> TASK STATEMENT:
Convert the records into a JSON list of strings with one string per line, leaving out blank lines, and include only the part that opens with the line containing "Image resolution: width=196" and closes with the line containing "Action: click(18, 523)".

> DATA ROWS:
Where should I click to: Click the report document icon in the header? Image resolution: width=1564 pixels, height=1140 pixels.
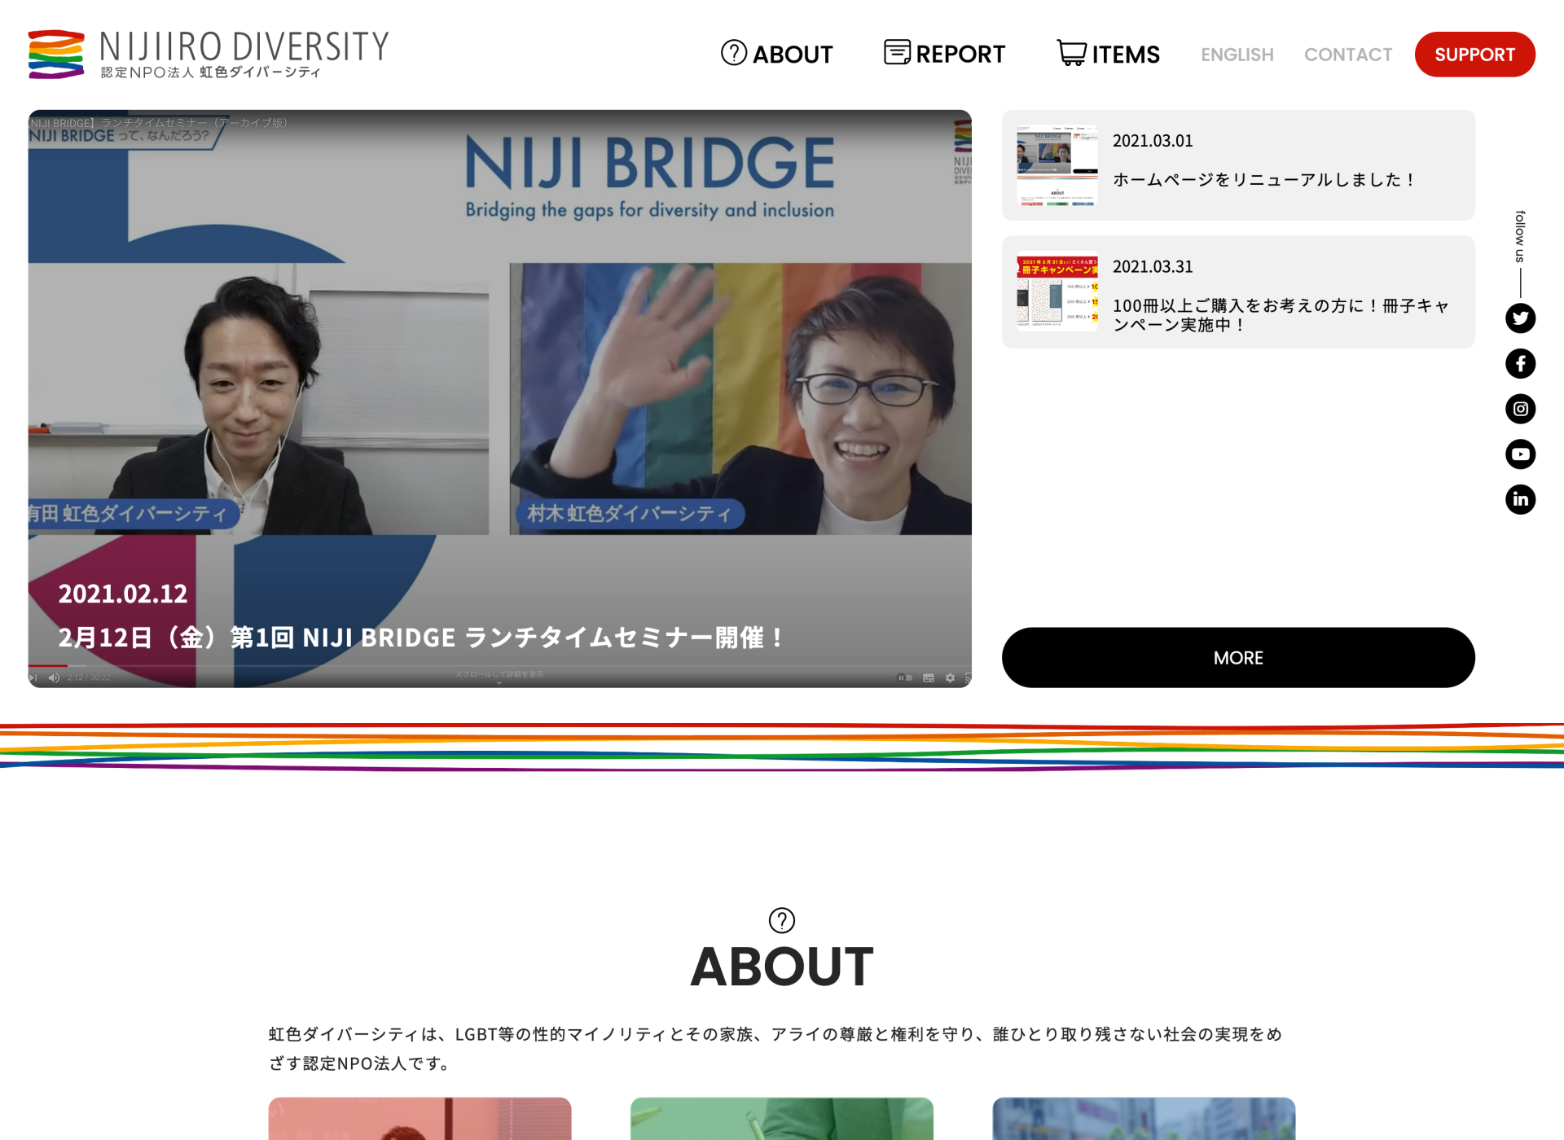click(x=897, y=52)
---
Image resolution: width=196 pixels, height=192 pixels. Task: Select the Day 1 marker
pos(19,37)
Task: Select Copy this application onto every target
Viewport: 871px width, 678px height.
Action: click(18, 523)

> SOLUTION:
[
  "Image resolution: width=196 pixels, height=192 pixels. Task: Select the Day 1 marker",
  "pos(19,37)",
  "Task: Select Copy this application onto every target",
  "Viewport: 871px width, 678px height.",
  "Action: click(18, 523)"
]